**Problem description**: Write out the entries below exactly, from the first line to the one with "[Facebook] (92, 2427)", both ends included.

------ Given records

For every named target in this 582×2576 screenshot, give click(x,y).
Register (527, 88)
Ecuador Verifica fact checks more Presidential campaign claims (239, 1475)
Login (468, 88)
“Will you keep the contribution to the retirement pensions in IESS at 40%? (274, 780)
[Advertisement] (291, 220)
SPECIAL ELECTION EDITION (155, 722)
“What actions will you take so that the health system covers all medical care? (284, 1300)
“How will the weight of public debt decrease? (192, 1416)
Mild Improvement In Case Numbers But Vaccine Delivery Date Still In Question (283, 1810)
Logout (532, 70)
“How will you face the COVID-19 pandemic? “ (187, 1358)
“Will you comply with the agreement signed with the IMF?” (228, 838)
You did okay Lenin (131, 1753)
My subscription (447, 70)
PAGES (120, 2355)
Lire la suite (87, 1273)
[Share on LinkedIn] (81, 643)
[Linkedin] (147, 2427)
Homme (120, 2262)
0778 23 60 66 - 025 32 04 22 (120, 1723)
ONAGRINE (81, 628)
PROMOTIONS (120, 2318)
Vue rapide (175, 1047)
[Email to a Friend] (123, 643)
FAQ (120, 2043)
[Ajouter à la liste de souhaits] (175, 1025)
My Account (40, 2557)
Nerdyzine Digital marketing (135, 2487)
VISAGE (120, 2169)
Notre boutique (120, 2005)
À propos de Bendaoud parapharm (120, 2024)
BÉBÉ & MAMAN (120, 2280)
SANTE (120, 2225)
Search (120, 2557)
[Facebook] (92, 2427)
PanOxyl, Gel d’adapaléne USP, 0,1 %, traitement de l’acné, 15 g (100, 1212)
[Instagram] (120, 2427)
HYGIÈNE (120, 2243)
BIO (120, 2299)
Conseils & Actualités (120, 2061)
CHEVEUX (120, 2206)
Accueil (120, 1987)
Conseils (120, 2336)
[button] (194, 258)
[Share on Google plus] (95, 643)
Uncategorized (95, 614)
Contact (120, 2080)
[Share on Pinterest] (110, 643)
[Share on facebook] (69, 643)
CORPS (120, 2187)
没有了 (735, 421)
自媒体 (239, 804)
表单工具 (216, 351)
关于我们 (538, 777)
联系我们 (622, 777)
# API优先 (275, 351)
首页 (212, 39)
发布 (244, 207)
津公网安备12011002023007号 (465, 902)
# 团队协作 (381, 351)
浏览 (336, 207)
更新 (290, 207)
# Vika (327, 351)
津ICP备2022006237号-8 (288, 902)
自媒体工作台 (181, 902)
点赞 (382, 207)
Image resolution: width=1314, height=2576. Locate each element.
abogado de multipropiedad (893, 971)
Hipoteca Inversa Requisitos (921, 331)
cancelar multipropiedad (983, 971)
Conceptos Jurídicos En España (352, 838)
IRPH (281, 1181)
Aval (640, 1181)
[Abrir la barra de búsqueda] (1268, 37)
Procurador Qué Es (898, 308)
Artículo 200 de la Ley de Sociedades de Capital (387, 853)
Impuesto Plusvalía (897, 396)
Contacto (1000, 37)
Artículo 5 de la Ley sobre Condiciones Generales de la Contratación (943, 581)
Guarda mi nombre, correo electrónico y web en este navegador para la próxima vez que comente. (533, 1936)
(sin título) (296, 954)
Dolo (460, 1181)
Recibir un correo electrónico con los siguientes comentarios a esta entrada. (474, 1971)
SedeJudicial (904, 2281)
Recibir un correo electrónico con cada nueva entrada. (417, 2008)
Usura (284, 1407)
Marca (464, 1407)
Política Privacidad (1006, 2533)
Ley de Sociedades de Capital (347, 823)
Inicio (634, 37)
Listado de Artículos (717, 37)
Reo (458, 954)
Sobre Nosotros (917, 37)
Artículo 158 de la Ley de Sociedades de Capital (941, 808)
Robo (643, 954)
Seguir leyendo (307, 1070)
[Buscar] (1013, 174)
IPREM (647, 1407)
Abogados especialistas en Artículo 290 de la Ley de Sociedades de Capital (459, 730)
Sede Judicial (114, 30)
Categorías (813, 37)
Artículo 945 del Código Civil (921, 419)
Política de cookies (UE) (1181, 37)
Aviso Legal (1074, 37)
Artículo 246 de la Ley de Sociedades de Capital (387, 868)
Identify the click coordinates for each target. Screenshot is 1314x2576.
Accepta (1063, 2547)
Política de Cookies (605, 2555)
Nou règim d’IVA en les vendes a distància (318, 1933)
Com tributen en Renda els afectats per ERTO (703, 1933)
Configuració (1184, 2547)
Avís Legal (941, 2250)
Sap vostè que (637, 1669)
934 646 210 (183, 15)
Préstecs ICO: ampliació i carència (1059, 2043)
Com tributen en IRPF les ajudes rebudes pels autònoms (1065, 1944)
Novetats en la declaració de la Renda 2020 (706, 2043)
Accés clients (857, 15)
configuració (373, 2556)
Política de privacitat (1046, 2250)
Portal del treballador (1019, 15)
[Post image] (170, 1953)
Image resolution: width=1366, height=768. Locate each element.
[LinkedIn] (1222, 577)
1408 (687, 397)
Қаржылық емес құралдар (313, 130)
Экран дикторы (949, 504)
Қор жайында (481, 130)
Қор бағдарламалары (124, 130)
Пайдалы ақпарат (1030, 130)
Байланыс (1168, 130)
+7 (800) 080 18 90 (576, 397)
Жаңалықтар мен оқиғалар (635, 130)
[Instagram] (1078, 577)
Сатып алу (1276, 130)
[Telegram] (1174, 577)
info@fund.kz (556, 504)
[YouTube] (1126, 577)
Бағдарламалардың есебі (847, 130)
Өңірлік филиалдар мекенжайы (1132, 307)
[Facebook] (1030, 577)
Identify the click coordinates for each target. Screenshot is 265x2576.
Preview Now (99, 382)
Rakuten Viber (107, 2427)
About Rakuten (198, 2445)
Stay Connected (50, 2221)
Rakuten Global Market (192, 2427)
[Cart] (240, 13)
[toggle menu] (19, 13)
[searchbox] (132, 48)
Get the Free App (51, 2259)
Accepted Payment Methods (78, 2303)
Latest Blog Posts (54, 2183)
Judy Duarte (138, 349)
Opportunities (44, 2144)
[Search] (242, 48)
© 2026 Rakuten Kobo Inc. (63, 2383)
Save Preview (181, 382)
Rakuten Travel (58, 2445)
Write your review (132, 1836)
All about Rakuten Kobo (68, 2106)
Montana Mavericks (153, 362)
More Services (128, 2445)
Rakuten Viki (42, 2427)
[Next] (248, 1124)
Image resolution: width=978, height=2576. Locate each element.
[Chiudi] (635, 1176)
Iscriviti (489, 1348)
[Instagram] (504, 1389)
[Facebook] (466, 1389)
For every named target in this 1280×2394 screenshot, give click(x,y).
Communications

------------

**Result of this exercise**:
For every named target in this 582×2576 screenshot, give click(x,y).
Register (527, 88)
Ecuador Verifica fact checks more Presidential campaign claims (239, 1475)
Login (468, 88)
“Will you keep the contribution to the retirement pensions in IESS at 40%? (274, 780)
[Advertisement] (291, 220)
SPECIAL ELECTION EDITION (155, 722)
“What actions will you take so that the health system covers all medical care? (284, 1300)
“How will the weight of public debt decrease? (192, 1416)
Mild Improvement In Case Numbers But Vaccine Delivery Date Still In Question (283, 1810)
Logout (532, 70)
“How will you face the COVID-19 pandemic? “ (187, 1358)
“Will you comply with the agreement signed with the IMF?” (228, 838)
You did okay Lenin (131, 1753)
My subscription (447, 70)
PAGES (120, 2355)
Lire la suite (87, 1273)
[Share on LinkedIn] (81, 643)
[Linkedin] (147, 2427)
Homme (120, 2262)
0778 23 60 66 - 025 32 04 22 (120, 1723)
ONAGRINE (81, 628)
PROMOTIONS (120, 2318)
Vue rapide (175, 1047)
[Email to a Friend] (123, 643)
FAQ (120, 2043)
[Ajouter à la liste de souhaits] (175, 1025)
My Account (40, 2557)
Nerdyzine Digital marketing (135, 2487)
VISAGE (120, 2169)
Notre boutique (120, 2005)
À propos de Bendaoud parapharm (120, 2024)
BÉBÉ & MAMAN (120, 2280)
SANTE (120, 2225)
Search (120, 2557)
[Facebook] (92, 2427)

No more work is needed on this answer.